Conversely, a strain of L. murinus also was isolated and colonized to HUA mice. The data demonstrated that L. murinus supplementation could not lower SUA [Supplementary Figure 3, http://links.lww.com/CM9/C422]. These observations suggested that supplementation with L. Johnsonii, but not L. murinus, could alleviate HUA.
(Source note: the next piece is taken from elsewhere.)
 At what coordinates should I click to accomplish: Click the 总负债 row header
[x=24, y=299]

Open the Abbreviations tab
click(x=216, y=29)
L. johnsonii inhibited XOD in HUA mice

XOD is a key enzyme that catalyzes the conversion of hypoxanthine and xanthine to UA^[20] [Figure 5A]. We detected the XOD activity in the three main organs involved in UA production to understand how L. johnsonii decreased serum UA. The results presented that the intestinal, renal, and hepatic XOD levels of the HUA groups were significantly higher [Figure 5B–D], suggesting increased UA synthesis was an initiator of HUA. Treatment with L. johnsonii markedly inhibited XOD activity in these organs [Figure 5B–D].

Figure 5.

Effect of Lactobacillus johnsonii (L. johnsonii) on XOD activity in mice with HUA. (A) Diagram of UA synthesis. (B–F) At the end of the experiment, the liver, kidney, and intestine were harvested to test the XOD activity and stain by H&E. (B) Hepatic XOD activity in the NC (n = 6), HUA (n = 5), and HUA-Lac. (n = 6) groups. (C) Renal XOD activity in the three groups. (D) Intestinal XOD activity in the three groups. (E) Representative H&E staining of the hepatic tissue sections. Bar: 20 μm. (F–H) Serum AST, ALT, and TG levels in the groups (n = 6). *P <0.05. ALT: Alanine transaminase; AST: Aspartate transaminase; H&E: Hematoxylin and eosin; HUA: Hyperuricemia; HUA-Lac.: L. johnsonii-fed HUA mice; TG: Triglyceride; XOD: Xanthine oxidase.

Additionally, levels of aspartate aminotransferase (ALT), alanine aminotransferase (AST), and triglyceride (TG) were decreased after L. johnsonii treatment [Figure 5F–H]. L. johnsonii treatment also reversed mild structural abnormalities in the liver, such as swollen hepatocytes with an irregular arrangement observed in the HUA group [Figure 5E].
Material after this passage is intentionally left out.